Problem statement:
Print the data below exactly, but only the lines from the one containing "Where should I click to: Select the Style" down to the one containing "The height and width of the screenshot is (601, 1228).", inclusive.

Record set:
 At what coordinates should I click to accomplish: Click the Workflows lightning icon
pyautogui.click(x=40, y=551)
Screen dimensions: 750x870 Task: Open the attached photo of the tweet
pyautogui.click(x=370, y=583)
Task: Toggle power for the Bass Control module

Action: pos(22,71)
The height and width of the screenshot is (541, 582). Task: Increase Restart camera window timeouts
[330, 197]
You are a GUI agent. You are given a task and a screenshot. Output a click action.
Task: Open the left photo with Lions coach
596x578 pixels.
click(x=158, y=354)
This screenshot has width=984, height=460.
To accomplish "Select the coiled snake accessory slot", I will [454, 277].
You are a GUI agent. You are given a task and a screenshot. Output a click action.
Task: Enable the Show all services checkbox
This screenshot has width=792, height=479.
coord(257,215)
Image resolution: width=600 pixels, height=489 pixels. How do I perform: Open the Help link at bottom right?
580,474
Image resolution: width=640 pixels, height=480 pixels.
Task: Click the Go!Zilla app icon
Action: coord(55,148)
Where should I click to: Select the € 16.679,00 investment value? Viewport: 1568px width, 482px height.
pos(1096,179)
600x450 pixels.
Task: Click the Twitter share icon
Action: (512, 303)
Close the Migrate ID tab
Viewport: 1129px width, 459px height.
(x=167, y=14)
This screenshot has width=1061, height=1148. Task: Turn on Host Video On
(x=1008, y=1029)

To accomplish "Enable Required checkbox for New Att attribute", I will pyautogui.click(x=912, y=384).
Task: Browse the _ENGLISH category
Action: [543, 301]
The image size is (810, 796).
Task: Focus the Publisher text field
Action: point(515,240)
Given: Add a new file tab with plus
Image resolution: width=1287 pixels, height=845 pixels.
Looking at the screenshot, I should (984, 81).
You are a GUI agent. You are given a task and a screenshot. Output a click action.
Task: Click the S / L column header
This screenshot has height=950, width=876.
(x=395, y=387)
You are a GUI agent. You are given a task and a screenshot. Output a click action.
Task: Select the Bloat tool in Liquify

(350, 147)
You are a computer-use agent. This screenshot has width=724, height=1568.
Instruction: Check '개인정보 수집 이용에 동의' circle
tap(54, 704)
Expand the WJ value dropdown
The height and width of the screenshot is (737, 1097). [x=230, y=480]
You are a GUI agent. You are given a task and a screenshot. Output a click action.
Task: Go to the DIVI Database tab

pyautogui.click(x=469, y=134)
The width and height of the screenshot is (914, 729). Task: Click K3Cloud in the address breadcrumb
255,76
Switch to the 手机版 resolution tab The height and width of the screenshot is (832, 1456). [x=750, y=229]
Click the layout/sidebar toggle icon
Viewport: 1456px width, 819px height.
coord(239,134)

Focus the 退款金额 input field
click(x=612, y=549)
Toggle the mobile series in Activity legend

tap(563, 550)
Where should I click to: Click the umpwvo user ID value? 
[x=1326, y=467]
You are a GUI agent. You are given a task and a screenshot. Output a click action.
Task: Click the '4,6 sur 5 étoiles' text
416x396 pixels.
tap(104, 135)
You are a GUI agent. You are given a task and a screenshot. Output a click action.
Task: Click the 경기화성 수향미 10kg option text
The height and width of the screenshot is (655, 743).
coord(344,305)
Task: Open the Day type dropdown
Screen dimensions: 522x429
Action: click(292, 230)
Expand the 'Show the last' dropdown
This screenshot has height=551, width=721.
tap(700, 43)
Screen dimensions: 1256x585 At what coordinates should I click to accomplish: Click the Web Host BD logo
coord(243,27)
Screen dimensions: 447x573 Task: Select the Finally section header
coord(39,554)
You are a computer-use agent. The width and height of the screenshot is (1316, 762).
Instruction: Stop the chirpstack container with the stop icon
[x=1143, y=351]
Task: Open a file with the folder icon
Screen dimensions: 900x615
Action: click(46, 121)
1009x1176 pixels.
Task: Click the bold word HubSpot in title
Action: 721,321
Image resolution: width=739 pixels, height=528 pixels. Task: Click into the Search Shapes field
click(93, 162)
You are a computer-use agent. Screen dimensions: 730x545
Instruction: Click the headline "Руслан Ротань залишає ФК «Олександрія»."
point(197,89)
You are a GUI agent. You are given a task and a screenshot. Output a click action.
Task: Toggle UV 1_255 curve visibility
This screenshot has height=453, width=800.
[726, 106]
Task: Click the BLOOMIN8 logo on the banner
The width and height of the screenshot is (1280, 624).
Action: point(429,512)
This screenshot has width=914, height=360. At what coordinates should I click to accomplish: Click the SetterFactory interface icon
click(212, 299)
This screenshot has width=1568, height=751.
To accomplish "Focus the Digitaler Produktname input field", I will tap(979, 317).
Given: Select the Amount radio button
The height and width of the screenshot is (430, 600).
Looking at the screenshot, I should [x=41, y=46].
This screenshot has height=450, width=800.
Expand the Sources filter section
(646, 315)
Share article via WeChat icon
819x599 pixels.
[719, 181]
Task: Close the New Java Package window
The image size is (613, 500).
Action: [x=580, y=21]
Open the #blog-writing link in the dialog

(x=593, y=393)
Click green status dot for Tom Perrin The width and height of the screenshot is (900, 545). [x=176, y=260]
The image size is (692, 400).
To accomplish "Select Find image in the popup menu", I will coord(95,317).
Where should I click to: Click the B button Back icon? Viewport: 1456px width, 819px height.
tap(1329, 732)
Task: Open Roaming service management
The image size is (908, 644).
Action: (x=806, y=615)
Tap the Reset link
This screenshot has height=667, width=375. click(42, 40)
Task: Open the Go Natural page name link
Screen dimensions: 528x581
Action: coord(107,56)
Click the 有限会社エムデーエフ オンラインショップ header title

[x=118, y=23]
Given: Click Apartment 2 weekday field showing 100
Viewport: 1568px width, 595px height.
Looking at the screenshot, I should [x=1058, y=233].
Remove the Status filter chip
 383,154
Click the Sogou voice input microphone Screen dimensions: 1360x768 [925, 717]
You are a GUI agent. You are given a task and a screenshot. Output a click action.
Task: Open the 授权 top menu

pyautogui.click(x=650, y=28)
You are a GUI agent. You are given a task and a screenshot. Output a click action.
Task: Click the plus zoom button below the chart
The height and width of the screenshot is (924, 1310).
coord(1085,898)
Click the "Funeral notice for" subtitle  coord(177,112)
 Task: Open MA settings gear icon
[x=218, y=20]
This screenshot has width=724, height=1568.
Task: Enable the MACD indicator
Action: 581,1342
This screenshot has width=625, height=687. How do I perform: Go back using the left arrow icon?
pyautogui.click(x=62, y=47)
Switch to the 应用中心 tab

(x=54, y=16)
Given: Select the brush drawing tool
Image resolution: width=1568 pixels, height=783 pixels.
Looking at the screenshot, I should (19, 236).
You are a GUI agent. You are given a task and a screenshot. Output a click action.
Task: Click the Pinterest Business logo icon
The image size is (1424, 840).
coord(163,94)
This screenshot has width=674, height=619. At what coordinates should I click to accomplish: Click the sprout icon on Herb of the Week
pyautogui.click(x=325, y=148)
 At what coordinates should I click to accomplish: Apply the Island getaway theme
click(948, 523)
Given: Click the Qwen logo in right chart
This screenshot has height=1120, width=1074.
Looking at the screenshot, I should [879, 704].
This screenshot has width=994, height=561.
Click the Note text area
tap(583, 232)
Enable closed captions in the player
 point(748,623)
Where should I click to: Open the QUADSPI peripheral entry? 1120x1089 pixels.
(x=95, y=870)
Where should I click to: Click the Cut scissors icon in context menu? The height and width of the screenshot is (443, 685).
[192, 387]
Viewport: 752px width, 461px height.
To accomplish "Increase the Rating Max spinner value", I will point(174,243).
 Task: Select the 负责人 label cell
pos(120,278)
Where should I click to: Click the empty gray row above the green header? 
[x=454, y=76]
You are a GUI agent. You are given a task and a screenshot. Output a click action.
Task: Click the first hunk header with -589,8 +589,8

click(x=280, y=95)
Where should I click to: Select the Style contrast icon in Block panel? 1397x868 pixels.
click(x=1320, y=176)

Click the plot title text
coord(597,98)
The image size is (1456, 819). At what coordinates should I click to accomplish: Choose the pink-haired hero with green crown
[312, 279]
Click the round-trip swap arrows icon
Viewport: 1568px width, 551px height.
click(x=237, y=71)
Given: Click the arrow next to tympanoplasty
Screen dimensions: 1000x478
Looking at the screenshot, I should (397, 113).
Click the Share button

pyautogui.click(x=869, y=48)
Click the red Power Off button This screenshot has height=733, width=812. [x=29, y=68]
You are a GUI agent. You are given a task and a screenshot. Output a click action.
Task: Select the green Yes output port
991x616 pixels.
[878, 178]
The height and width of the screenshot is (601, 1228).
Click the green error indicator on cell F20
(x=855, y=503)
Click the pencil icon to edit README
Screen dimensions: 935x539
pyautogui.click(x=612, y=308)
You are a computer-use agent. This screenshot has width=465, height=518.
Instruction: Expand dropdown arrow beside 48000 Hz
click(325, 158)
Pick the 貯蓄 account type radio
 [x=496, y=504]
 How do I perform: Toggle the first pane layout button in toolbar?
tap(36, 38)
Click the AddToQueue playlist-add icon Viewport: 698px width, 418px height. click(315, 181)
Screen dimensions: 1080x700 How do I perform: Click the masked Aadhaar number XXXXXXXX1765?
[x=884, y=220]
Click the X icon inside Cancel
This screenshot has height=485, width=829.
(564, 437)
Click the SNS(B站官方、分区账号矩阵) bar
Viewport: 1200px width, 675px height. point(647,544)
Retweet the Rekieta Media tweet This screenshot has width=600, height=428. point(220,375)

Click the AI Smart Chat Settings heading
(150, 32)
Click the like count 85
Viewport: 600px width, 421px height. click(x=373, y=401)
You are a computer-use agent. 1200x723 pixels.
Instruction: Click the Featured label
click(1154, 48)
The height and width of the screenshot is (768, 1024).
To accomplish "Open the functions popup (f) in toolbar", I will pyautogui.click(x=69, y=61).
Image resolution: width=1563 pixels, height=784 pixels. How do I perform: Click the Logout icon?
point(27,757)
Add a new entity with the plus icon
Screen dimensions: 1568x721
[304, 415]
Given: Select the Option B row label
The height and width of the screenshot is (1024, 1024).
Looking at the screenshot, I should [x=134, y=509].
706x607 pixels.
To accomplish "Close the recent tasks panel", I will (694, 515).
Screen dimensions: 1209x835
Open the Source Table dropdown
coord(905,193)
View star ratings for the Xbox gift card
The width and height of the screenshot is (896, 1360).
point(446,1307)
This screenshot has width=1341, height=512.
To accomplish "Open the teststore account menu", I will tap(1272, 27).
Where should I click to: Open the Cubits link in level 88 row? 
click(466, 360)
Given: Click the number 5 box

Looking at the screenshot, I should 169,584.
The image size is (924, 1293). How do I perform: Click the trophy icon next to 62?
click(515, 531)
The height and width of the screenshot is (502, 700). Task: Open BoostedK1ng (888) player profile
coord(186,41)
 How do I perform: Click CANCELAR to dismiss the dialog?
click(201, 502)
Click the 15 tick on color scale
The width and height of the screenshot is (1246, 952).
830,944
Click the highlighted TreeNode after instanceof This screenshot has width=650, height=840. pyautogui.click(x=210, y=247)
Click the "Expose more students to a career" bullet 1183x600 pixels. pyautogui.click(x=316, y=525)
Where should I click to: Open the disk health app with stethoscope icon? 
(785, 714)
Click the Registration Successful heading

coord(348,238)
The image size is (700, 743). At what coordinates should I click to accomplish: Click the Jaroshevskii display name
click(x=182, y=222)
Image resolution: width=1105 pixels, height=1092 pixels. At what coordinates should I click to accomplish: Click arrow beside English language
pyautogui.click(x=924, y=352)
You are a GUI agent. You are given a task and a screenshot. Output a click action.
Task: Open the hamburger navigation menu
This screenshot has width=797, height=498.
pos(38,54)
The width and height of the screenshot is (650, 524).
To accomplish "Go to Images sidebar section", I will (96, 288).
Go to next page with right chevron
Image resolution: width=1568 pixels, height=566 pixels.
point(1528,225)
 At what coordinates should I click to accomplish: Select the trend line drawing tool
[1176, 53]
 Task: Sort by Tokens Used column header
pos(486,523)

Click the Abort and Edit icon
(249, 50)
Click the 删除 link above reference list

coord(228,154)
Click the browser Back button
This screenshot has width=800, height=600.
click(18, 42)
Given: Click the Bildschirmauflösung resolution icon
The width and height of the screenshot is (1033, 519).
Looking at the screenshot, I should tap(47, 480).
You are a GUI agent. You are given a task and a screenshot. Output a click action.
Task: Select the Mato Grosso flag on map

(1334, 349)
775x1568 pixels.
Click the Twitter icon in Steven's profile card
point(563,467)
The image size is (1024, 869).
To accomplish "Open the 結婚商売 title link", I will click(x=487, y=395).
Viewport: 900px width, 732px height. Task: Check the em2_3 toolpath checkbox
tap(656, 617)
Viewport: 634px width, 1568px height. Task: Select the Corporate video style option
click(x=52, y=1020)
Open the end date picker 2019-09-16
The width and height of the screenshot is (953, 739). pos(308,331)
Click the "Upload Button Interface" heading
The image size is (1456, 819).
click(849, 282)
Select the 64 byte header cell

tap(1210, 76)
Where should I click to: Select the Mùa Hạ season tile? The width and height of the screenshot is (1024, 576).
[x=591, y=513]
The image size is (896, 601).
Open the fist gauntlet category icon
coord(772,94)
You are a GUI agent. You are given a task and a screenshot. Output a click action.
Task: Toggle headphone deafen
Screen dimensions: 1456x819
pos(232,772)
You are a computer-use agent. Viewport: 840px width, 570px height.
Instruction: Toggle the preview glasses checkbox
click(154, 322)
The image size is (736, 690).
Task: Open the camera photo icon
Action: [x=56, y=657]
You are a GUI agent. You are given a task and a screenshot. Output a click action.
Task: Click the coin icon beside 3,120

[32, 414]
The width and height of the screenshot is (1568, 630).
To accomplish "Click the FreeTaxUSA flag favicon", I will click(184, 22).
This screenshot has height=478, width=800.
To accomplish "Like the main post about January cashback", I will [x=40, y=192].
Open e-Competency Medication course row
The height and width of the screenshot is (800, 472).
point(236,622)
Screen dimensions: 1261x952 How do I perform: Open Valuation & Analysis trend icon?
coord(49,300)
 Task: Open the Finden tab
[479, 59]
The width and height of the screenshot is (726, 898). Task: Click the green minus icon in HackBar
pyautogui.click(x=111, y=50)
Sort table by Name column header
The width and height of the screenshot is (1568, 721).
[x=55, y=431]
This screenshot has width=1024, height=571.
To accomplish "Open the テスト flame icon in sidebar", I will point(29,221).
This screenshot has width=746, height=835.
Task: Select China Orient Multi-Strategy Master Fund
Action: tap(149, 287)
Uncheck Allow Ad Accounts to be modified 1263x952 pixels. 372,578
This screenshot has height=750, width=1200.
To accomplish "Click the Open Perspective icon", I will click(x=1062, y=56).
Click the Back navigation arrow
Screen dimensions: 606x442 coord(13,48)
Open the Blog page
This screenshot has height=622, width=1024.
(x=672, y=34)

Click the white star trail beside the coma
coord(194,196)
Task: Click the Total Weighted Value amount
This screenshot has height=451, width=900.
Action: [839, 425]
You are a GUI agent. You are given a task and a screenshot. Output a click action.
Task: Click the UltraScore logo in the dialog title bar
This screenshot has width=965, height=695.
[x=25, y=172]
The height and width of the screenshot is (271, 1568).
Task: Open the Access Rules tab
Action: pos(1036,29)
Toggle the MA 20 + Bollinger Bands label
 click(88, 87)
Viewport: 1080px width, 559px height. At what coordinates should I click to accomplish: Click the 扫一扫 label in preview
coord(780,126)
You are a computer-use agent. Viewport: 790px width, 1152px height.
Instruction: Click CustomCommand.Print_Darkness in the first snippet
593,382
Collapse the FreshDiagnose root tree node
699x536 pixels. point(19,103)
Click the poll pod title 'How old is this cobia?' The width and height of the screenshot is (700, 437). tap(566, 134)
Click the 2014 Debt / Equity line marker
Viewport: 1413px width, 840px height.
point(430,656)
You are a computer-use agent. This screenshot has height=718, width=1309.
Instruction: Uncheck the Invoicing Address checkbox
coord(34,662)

Written solution:
Where should I click to: Select the Style contrast icon in Block panel? 1397x868 pixels.
click(x=1320, y=176)

Click the plot title text
coord(597,98)
The image size is (1456, 819). At what coordinates should I click to accomplish: Choose the pink-haired hero with green crown
[312, 279]
Click the round-trip swap arrows icon
Viewport: 1568px width, 551px height.
click(x=237, y=71)
Given: Click the arrow next to tympanoplasty
Screen dimensions: 1000x478
Looking at the screenshot, I should (397, 113).
Click the Share button

pyautogui.click(x=869, y=48)
Click the red Power Off button This screenshot has height=733, width=812. [x=29, y=68]
You are a GUI agent. You are given a task and a screenshot. Output a click action.
Task: Select the green Yes output port
991x616 pixels.
[878, 178]
The height and width of the screenshot is (601, 1228).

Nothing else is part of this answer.